That's one eye-popping takeaway from Facebook's Q3 earnings report, in which the site announced that its monthly active users cleared 1.35 billion — roughly equal the population of China, and nine percent larger than that of India.

By these numbers, nearly 20 percent of the world's population logs into Facebook once a month. And if we just look at the world's Internet users, roughly half of them — every other person with Internet on the planet — use the site actively.

This is great trivia, needless to say. (I look forward to whipping it out at my next dinner party.) But stacking Facebook against real-world states isn't just a handy numerical comparison — it also underscores exactly how much power “Facebookistan” has over the online lives and identities of its users. A power that, some legal scholars and media critics have argued, is quite analogous to the ones real-life governments exercise over their citizens.

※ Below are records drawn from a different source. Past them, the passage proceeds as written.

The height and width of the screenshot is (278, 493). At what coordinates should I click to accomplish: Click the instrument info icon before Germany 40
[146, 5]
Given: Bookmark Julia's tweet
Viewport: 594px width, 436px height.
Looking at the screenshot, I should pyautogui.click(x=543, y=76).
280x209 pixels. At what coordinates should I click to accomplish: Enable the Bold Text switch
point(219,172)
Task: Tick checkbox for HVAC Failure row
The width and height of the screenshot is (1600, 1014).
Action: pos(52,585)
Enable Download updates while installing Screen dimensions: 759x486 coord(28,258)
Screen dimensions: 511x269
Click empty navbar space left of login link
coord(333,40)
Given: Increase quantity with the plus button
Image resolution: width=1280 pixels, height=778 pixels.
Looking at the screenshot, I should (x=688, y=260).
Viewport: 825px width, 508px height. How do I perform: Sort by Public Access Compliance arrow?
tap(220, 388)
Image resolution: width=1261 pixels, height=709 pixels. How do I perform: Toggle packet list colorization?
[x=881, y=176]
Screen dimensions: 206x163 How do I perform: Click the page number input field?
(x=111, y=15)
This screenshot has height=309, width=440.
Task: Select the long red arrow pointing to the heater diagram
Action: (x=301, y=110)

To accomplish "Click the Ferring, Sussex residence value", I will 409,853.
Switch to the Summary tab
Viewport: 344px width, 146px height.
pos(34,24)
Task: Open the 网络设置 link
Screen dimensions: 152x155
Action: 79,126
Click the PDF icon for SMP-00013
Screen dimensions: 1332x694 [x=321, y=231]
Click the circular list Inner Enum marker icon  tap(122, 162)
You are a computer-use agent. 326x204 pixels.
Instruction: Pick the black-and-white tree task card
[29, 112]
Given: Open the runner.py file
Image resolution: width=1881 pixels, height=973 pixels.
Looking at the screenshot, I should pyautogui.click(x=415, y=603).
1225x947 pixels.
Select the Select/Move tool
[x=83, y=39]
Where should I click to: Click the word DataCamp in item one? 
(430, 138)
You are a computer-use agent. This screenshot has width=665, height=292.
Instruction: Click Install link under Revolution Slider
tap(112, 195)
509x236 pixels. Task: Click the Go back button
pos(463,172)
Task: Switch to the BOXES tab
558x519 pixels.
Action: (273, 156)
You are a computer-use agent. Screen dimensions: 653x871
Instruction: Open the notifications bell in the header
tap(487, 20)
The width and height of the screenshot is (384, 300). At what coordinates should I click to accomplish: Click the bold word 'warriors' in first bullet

In her 2012 book Consent Of The Networked, and again in an essay for Foreign Policy, the journalist and technologist Rebecca Mackinnon has argued that Facebook's top-down, paternalistic, and totally opaque governing structures look ... a whole lot like those of dictatorships abroad. Facebookistan tells its citizens who to be; it collects and collates their data; it insists, above all, that it knows what's best for them, even going so far — as in one highly publicized experiment — to manipulate their feelings.

More importantly, of course, Facebook also has an enormous influence over political and activist movements, media literacy, and privacy. But as a for-profit company, bent on the bottom line, Facebook doesn't necessarily consult or inform its “citizens” on these issues in anything but a perfunctory way. (One attempt to “democratise” the site, in 2012, failed spectacularly.)

“Facebook is not a physical country,” MacKinnon wrote at the time, “but with 900 million users, its 'population' comes third after China and India. It may not be able to tax or jail its inhabitants, but its executives, programmers, and engineers do exercise a form of governance over people's online activities and identities.”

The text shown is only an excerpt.